Cuando salió en libertad, ya con la salud muy quebrantada, se retiró definitivamente a Torre de Juan Abad. Como literato, Quevedo cultivó todos los géneros literarios de su época. Se dedicó a la poesía desde muy joven, y escribió sonetos satíricos y burlescos, a la vez que graves poemas en los que expuso su pensamiento, típico del Barroco.

Sus mejores poemas muestran la desilusión y la melancolía frente al tiempo y la muerte, puntos centrales de su reflexión poética y bajo la sombra de los cuales pensó el amor. A la profundidad de las reflexiones y la complejidad conceptual de sus imágenes, se une una expresión directa, a menudo coloquial, que imprime una gran modernidad a la obra.

Adoptó una convencida y agresiva postura de rechazo del gongorismo, que le llevó a publicar agrios escritos en que satirizaba a su rival. Escribió desde tratados políticos hasta obras ascéticas y de carácter filosófico y moral. Sobresalió con la novela picaresca Historia de la vida del Buscón, llamado don Pablos, obra de un humor corrosivo, impecable en el aspecto estilístico, escrita durante su juventud.

Destaca su total dominio y virtuosismo en el uso de la lengua castellana, en todos sus registros. La obra apareció impresa en Zaragoza en 1626, pero existen tres versiones más. Quevedo retocó su obra varias veces. La impresión de 1626 fue asumida, y hasta controlada, por Quevedo, según el propio autor declara en su memorial Su espada por Santiago (1628).

Quevedo volvió una vez más sobre la obra para retocar algunos pormenores narrativos, amplificar el retrato satírico de varios personajes secundarios y paliar las expresiones que juzgaron irreverentes o blasfemas los redactores de dos libelos antiquevedianos.

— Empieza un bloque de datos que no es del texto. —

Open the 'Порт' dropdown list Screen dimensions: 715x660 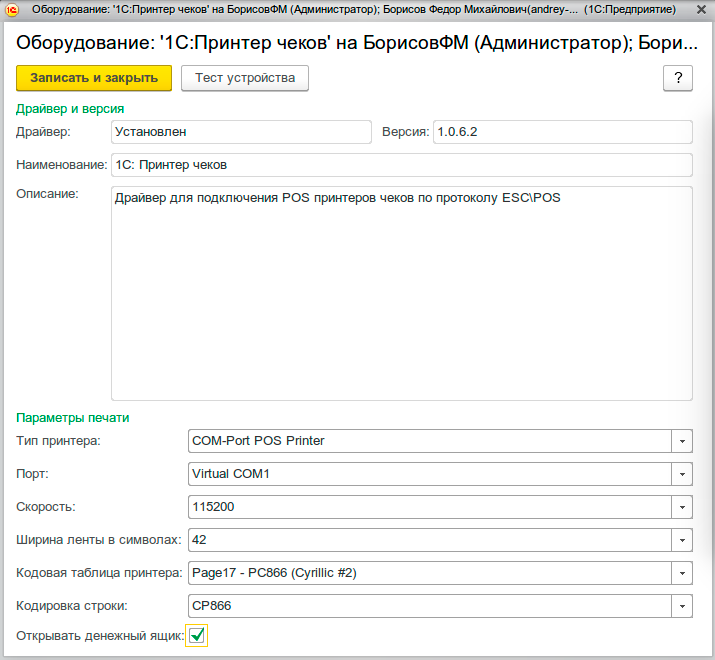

La trama del Buscón en tanto sátira se basa en ridiculizar los vanos esfuerzos de ascensión social de un pobre diablo perteneciente al pueblo ralo; para ello exhibe cortesanamente su ingenio por medio de un brillante estilo conceptista que degrada todo lo que toca cosificándolo o animalizándolo, utilizando una estética preexpresionista que se aproxima a Goya, Solana y Valle-Inclán, que nunca retrocede ante una gracia repugnante.